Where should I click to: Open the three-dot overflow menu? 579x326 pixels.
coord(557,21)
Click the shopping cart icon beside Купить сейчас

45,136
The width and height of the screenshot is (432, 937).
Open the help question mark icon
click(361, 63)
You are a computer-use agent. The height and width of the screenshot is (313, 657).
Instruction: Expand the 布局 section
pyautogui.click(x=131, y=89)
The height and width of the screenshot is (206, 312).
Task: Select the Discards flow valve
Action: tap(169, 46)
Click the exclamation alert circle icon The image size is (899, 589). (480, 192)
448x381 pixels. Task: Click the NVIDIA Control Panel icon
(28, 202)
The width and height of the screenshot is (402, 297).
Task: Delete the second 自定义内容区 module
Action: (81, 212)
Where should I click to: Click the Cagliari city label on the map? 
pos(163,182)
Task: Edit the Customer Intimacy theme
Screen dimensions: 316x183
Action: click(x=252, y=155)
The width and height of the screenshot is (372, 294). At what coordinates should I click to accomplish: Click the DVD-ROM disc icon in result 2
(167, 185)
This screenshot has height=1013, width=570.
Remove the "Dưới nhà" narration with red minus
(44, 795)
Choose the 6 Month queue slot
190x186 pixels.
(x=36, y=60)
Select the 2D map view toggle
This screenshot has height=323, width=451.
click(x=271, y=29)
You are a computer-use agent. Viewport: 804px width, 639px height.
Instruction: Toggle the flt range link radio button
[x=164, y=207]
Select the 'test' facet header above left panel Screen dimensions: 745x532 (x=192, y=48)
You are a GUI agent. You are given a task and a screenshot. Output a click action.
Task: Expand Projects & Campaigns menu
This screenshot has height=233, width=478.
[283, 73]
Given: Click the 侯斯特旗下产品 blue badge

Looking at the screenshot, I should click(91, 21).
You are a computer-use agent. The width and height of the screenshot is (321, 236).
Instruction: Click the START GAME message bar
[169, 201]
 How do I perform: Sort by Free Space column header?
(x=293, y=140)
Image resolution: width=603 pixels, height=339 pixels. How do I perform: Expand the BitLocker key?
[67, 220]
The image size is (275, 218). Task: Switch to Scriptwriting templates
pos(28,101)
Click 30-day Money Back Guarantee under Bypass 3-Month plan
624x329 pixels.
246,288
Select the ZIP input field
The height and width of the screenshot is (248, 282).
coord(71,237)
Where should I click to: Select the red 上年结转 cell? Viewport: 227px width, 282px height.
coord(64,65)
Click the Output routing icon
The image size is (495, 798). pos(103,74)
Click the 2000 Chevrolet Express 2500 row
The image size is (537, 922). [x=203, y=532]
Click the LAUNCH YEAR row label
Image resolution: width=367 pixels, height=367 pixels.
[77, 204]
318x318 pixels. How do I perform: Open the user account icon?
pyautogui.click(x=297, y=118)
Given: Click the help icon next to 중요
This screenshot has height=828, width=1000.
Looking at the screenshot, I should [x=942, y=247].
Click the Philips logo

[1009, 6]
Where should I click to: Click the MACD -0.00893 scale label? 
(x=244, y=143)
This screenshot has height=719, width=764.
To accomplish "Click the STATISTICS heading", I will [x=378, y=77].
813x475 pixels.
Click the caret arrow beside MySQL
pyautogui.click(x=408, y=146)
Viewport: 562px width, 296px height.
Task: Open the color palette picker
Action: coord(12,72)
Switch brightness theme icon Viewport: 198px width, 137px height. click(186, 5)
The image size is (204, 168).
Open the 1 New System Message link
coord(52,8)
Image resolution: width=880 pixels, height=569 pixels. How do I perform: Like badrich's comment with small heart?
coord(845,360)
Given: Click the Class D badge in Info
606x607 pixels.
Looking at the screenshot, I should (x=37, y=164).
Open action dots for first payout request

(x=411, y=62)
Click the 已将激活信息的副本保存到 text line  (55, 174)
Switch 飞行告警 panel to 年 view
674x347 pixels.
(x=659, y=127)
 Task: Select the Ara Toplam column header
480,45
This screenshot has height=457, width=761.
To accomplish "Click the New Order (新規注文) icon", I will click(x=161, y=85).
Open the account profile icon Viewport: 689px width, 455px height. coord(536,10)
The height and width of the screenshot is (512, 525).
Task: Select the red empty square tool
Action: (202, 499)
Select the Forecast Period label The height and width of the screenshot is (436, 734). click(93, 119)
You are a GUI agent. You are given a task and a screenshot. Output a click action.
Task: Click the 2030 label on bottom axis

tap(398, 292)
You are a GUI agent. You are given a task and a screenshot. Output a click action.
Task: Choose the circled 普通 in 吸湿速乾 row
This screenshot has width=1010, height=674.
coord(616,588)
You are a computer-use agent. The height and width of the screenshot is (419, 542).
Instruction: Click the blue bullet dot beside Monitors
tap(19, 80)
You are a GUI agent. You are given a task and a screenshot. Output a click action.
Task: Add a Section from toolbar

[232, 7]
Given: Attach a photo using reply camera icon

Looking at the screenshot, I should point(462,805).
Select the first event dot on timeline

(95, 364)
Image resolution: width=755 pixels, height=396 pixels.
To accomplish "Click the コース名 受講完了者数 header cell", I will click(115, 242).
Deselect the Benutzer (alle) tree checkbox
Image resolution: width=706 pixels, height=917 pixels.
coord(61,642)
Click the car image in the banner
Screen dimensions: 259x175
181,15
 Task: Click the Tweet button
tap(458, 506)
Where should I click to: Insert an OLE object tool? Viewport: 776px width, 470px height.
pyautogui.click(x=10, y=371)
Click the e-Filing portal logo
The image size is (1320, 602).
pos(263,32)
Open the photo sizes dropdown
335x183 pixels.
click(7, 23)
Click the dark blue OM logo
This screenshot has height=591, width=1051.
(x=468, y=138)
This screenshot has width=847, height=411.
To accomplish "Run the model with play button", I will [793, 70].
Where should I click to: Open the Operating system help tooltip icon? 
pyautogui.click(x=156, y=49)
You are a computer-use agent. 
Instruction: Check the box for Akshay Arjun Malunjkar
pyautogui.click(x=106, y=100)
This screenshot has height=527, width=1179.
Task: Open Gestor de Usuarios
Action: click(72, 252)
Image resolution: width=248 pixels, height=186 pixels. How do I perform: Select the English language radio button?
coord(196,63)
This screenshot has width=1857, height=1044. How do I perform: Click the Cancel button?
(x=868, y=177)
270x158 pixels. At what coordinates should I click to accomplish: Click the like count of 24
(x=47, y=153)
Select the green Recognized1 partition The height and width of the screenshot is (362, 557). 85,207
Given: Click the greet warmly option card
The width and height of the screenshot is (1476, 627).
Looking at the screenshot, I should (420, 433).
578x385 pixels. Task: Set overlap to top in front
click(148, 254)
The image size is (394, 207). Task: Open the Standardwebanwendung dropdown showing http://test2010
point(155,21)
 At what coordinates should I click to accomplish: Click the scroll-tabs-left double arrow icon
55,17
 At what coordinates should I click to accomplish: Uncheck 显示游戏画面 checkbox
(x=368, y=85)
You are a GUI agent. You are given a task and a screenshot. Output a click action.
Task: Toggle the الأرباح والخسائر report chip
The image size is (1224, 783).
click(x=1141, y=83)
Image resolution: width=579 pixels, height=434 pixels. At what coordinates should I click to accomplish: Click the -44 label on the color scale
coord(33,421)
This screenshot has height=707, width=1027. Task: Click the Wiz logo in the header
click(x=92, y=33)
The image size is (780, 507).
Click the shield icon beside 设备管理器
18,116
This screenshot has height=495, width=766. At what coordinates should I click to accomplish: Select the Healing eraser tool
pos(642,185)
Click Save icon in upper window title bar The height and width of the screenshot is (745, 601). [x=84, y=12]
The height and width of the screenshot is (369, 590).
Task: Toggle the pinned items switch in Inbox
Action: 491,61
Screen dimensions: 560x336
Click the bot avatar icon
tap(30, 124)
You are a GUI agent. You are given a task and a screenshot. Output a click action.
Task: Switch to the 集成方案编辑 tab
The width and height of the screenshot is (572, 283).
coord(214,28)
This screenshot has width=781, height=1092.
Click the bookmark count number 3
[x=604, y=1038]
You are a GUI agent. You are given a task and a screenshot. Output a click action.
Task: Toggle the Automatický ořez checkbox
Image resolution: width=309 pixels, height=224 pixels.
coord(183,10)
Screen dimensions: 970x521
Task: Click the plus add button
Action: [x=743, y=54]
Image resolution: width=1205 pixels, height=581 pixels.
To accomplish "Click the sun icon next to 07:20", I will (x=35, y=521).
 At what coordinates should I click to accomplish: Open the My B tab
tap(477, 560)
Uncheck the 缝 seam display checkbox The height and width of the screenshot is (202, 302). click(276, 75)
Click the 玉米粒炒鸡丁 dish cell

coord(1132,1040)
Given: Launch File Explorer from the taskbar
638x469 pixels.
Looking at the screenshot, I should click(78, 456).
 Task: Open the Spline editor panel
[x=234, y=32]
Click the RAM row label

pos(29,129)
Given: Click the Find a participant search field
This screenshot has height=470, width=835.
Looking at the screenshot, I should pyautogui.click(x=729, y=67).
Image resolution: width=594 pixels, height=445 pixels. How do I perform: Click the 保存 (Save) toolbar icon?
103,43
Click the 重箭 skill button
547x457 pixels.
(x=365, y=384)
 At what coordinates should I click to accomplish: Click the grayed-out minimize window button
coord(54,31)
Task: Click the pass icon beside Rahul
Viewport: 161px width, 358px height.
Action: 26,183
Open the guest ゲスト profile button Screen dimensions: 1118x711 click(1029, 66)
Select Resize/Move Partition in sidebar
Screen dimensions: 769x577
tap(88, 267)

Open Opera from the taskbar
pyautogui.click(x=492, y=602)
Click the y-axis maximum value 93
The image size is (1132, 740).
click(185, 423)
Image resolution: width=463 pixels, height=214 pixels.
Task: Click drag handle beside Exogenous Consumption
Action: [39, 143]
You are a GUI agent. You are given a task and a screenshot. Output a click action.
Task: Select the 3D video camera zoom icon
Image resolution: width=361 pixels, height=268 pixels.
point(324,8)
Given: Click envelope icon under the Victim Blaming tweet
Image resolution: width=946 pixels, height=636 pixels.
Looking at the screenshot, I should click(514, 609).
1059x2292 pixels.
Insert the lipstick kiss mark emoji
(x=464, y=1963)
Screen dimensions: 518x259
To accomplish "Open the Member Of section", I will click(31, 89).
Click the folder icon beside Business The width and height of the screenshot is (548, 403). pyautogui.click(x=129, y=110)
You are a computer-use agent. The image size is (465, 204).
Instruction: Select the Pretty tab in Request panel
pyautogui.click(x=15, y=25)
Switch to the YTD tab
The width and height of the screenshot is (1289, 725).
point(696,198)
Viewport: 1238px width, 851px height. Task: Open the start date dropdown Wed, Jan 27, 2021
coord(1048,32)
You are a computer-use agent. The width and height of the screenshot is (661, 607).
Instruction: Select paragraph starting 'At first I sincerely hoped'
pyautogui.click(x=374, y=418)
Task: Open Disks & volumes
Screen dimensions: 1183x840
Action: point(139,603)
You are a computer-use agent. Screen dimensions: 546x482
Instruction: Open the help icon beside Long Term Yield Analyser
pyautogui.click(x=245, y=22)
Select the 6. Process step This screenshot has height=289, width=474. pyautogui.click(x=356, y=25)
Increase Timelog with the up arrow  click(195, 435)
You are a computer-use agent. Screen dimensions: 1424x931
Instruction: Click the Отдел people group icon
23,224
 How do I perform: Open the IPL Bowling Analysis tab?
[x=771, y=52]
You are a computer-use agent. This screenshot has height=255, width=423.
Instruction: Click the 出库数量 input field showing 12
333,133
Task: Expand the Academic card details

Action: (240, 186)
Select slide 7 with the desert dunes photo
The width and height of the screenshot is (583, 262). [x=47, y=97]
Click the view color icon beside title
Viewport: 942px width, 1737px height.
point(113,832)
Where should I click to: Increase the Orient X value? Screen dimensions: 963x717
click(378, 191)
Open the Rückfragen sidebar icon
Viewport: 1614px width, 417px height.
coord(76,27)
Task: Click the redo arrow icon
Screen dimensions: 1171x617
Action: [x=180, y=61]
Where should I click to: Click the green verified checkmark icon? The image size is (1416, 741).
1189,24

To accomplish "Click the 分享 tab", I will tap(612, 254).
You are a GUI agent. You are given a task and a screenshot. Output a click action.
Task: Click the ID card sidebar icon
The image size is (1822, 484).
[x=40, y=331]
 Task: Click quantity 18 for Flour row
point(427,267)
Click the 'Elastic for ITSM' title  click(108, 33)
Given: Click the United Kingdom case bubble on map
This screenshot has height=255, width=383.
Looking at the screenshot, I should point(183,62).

**Task to complete:** Each line between the start of the listing above and the line containing "This screenshot has height=1013, width=570.", with both ends counted, is to be set down unchanged.

**Completed task:**
Where should I click to: Open the three-dot overflow menu? 579x326 pixels.
coord(557,21)
Click the shopping cart icon beside Купить сейчас

45,136
The width and height of the screenshot is (432, 937).
Open the help question mark icon
click(361, 63)
You are a computer-use agent. The height and width of the screenshot is (313, 657).
Instruction: Expand the 布局 section
pyautogui.click(x=131, y=89)
The height and width of the screenshot is (206, 312).
Task: Select the Discards flow valve
Action: tap(169, 46)
Click the exclamation alert circle icon The image size is (899, 589). (480, 192)
448x381 pixels. Task: Click the NVIDIA Control Panel icon
(28, 202)
The width and height of the screenshot is (402, 297).
Task: Delete the second 自定义内容区 module
Action: (81, 212)
Where should I click to: Click the Cagliari city label on the map? 
pos(163,182)
Task: Edit the Customer Intimacy theme
Screen dimensions: 316x183
Action: click(x=252, y=155)
The width and height of the screenshot is (372, 294). At what coordinates should I click to accomplish: Click the DVD-ROM disc icon in result 2
(167, 185)
This screenshot has height=1013, width=570.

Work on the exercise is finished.